The very same British who just spent years opposing every colonial attempt to abolish slavery and the slave trade up until Independence, now arrogantly takes the high road for what they created. It's utterly laughable.
What's important though, is to notice what the NY Times and this screed from 1776 have in common. They both dance around the bush about the undeniable fact that it was Britain(And Dutch, Spain, etc) who brought these slaves here in the first place. Now many will say "You're just shifting the blame", as if someone wants to level the charge that Ukraine did it. Nobody's "blaming" anybody. Guilt is not a synonym for "blame", and that guilt doesn't go away no matter how much the progressives want to pray for it to stay away.
However, Edmund Burke supported the colonists.
Since the city and state of New York were named after James Stuart, the Duke Of York, an inveterate slave trader, the 1619 New York Times will have to be politically correct, and change it’s name.
How about The Daily Worker ?
“How about The Daily Worker?”
Or
The Daily Proletariat
We are “equally” endowed by the creator with the right to protect ourselves from oppressive entities!!

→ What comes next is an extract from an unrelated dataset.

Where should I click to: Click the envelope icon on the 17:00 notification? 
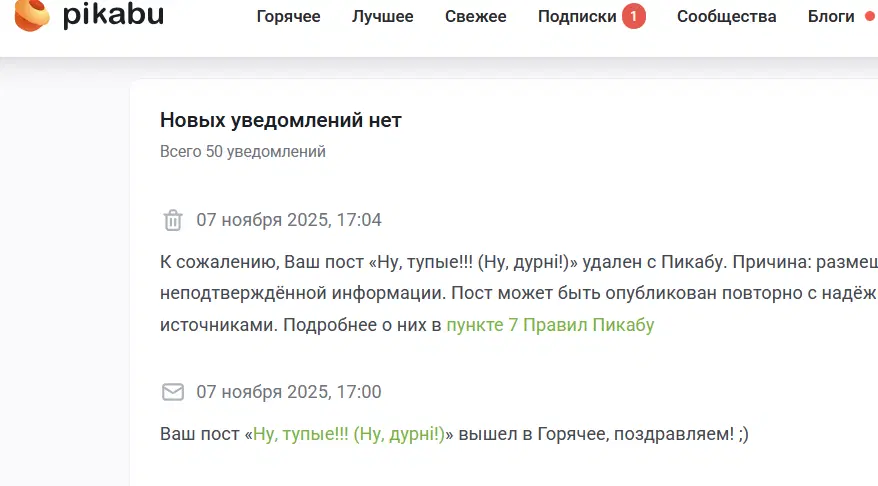[173, 392]
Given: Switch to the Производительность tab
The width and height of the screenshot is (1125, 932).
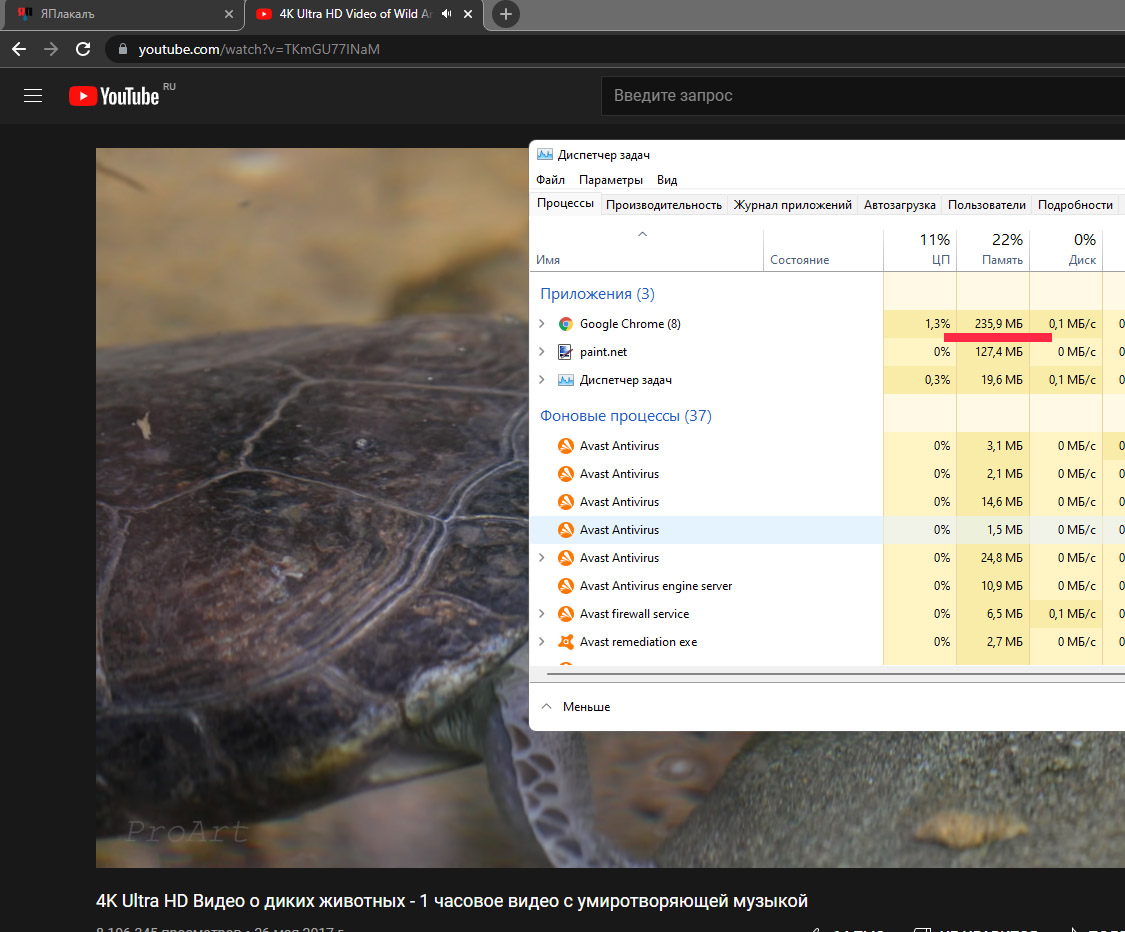Looking at the screenshot, I should click(x=664, y=204).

The NYT soon to become one of those rags at the checkout counter.
Half the states abolished slavery or enacted gradual emancipation.
Half didn’t.
Sounds like a mixed beginning.
At a later time, about one white man per slave gave his life in a war, for whatever reason it began, became a war to free the slaves.
I guess that wasn’t enough.
How ‘bout Truth (”Pravda”) or News (”Izvestia”)?

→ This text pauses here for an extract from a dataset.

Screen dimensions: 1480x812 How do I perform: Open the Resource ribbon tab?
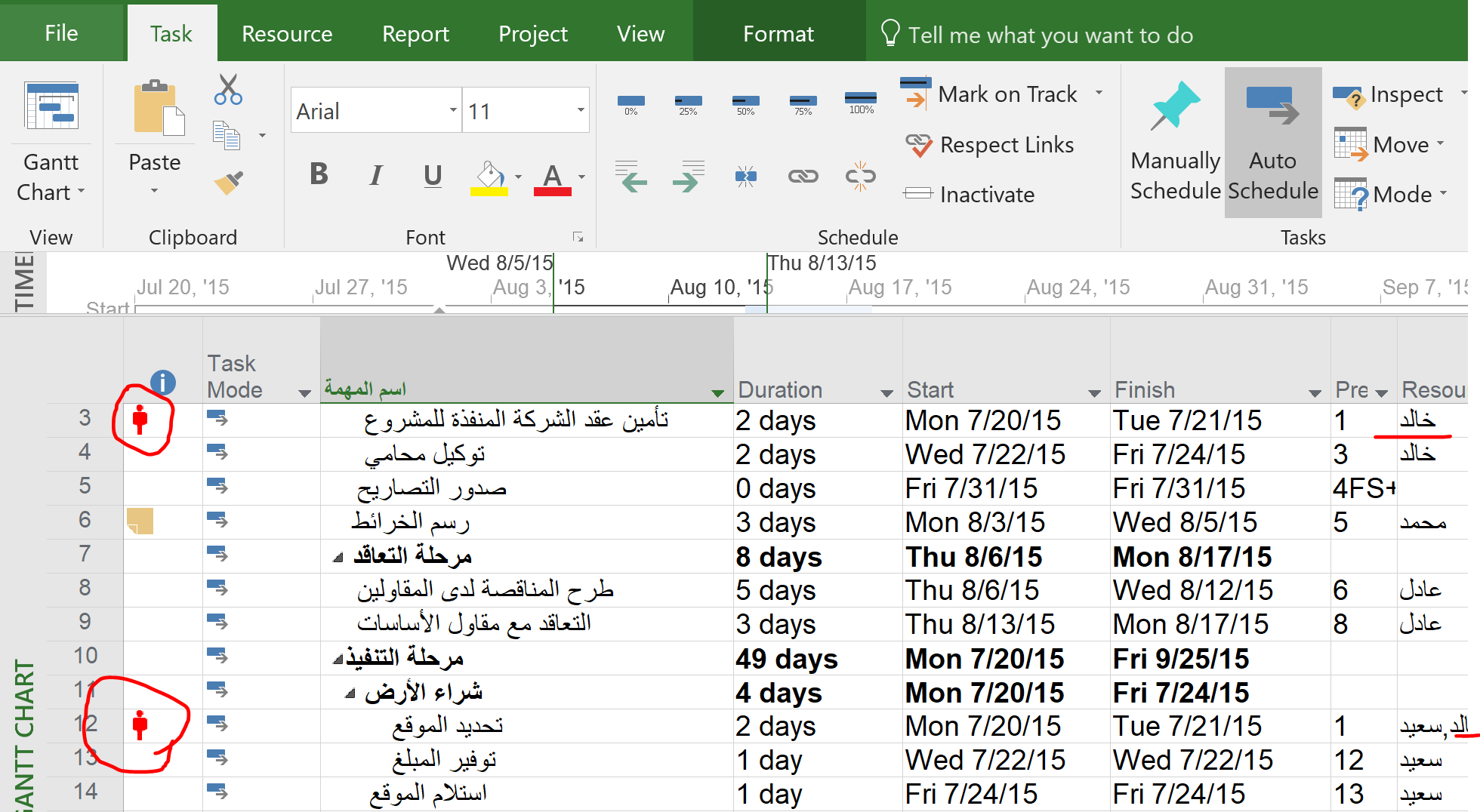(x=287, y=34)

I know there were a great many casualties in the Civil War - but isnt that ratio on the high side?
The number of men who died during the Civil War: I include those who died of “camp diseases” (deaths due to the spread of diseases in military camps involving as they did assembleges of men from various places), as does Jeffrey Rogers Hummel.
https://www.amazon.com/Emancipating-Slaves-Enslaving-Free-Men/dp/0812693124
A few months ago, I started posting this little historical exercise about Slavery in pre America:
Slavery was, not yet a reality, even in any British Royal American Colonies by 1619.

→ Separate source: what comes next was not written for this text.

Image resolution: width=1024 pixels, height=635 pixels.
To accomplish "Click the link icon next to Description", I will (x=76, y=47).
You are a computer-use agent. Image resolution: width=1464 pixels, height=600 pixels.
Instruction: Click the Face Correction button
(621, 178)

1619: The year, the first Endentured Africans, not slaves, were brought to Jamestown, is drilled into students memories, but overemphasizing this date distorts history!
Jamestown was not American nor even a British Colony at that time, 1619.
https://www.history.com/topics/black-history/slavery
Before going to the link above, everyone, ask yourself a simple question:
In what year did the former British/American Colonies, become America/the USA and recognized by the world powers as America.
Hint, It was not in 1619.
1783! Americas independence was recognized by Britain in 1783.
The Emancipation Proclamation was in 1863, 80 years after we became a recognized country.
This year,2019, will make freedom from Slavery/1863, for 156 years in America, the USA. Thanks to the The Emancipation Proclamation being declared in 1863.
The US had legal slavery for 80 years! Liberal liars scream 400 years of slavery, and it is a complete lie.
At this point, blacks in todays America, have been free for much longer than their ancestors were slaves! (nearly twice as long).
*How many union soldiers died to free the Slaves: - Quora:
https://www.quora.com/How-many-union-soldiers-died
*Approximately 110,000 Union Soldiers died due to battle-related causes during the Civil War. Around 250,000 died of disease. Yes, you were more likely to die of illness later than on the battlefield. The deadliest battle for both sides was the infamous Battle of Gettysburg, totaling more than 50,000 casualties.
At least 360,000 Union soldiers died from battle causes or illnesses linked to their service in the Civil War. More suffered from physical and mental wounds for most of their lives post Civil War.
Women born just before, during and after the Civil War in the battleground states often died in their 20s to 30s. My Dads mother and one of her sisters died in their late 20s. Women in their families before and after the civil war lived into their late 70s to 80s.